An Exploration of the Rosh Hashanah Card

Sending New Year’s cards is one among many customs associated with the Rosh Hashanah holiday. Whether they are old or new or somewhere in between, the wishes expressed in them, the visual images and the style in which they are depicted, tell a story of hopes, aspirations, and rejuvenation, and capture the spirit of different periods and generations in Israel. These cards, many of which were designed by well-known artists, can be “read” in many ways.

AS YOU LOOK AT THESE CARDS, CONSIDER:
  • How do the cards reflect the sentiment of rejuvenation and the hope for a “Shana Tova,” a good year ahead?
  • What stories about Israel do the cards tell?
  • What images would you put on a Rosh Hashanah card this year?

1930s – PIONEERING AND FARMING IN ISRAEL

These Rosh Hashanah greeting cards represent the physical labor of the land; Shepherding imagery acts as a symbol connecting a Biblical past with a historic right to the land and a pioneering spirit of redeeming it.

Content from Ynet news

1940s AND 1950s – ESTABLISHMENT OF THE STATE

The following cards circulated in the years surrounding the founding of the State of Israel. They use strong Zionist imagery and symbolism.
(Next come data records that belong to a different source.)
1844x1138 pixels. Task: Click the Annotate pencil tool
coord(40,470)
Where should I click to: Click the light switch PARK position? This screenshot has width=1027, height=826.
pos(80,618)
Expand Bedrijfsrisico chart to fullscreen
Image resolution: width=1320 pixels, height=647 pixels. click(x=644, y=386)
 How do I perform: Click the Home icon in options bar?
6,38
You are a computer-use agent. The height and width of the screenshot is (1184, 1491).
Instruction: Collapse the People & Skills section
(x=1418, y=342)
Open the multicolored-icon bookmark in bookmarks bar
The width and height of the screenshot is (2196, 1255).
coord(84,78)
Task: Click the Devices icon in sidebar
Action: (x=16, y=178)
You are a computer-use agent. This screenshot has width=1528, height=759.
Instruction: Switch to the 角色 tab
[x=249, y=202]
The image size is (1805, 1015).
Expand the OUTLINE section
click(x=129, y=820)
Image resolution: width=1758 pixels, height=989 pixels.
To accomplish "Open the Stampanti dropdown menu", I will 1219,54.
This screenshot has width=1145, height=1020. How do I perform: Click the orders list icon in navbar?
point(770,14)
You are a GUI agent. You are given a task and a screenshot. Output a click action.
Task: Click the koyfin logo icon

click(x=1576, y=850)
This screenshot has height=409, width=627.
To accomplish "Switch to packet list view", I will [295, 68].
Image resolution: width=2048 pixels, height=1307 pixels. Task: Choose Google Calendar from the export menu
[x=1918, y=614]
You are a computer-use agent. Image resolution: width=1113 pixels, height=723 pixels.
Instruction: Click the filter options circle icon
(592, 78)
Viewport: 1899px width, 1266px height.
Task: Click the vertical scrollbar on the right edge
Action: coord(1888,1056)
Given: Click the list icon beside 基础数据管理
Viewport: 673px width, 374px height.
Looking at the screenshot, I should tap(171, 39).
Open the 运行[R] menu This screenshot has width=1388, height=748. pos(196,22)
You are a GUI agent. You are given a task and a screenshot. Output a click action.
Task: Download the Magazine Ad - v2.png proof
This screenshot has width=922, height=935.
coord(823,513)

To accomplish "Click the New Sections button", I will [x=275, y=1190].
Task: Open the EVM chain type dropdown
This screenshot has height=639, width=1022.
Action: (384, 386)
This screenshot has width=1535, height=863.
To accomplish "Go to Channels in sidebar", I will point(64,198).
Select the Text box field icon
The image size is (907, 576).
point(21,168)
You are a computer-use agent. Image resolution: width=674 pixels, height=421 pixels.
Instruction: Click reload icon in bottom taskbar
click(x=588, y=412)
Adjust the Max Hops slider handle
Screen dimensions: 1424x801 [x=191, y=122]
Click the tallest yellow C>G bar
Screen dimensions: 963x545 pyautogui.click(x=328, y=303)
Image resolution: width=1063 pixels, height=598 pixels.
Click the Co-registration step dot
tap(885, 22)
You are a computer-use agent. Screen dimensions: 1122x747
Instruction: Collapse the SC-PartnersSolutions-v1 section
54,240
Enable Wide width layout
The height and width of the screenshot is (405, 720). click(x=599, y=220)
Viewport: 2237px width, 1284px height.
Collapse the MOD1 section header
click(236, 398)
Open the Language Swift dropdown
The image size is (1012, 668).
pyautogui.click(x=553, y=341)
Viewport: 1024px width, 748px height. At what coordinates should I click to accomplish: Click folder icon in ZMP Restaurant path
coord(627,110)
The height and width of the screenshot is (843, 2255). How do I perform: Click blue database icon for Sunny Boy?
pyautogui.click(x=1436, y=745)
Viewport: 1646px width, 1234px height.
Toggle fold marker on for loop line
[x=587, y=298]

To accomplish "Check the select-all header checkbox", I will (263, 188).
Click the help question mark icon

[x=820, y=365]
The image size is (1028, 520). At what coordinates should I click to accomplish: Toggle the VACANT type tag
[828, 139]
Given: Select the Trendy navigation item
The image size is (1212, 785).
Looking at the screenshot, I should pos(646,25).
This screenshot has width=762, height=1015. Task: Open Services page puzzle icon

Content pulled from Tapuz.co.il and Givat Haviva

CIRCA 1960s – FROM COLLECTIVE TO INDIVIDUAL: THE INTEGRATION OF PHOTOGRAPHY

As Israel settled into statehood, it moved from a collective identity toward a more individualistic one that is reflected in these cards that begin to feature personal portraits. Images of family households become integrated into the design of holiday cards, as well as the usage of photography. (The first card in the sequence is the Dizengoff fountain in Tel Aviv). 

YEARNING FOR PEACE – ARTIST RUTH SCHLOSS

Throughout time, Rosh Hashanah cards have showcased images and phrases promoting peace in Israel. Here are a few from artist Ruth Schloss. Schloss' paintings feature the artist’s active reaction to the reality surrounding her, which led her to embrace a daring social-political stance, resolutely standing against social injustice and for the quest for peace.

“A good year, a year of peace” is the greeting on this 1959 card drawn by Schloss.

The card from 1963 reads: “Let 5723 be a year of disarmament and stable peace all over the world and in our region. Shana Tova, Sh’nat Shalom (a year of peace).”

Ruth Schloss (1922-2013) was born in Germany and moved to Palestine with her family in 1937 when she was 15 years old. She lived in the agricultural community of Kfar Shmaryahu, in the Sharon area. Schloss studied graphic design at the Bezalel Academy of Art and Design in Jerusalem. She was an active participant in the burgeoning art scene in Israel and helped fashion the dominant Israeli illustration style of the first decades of the state.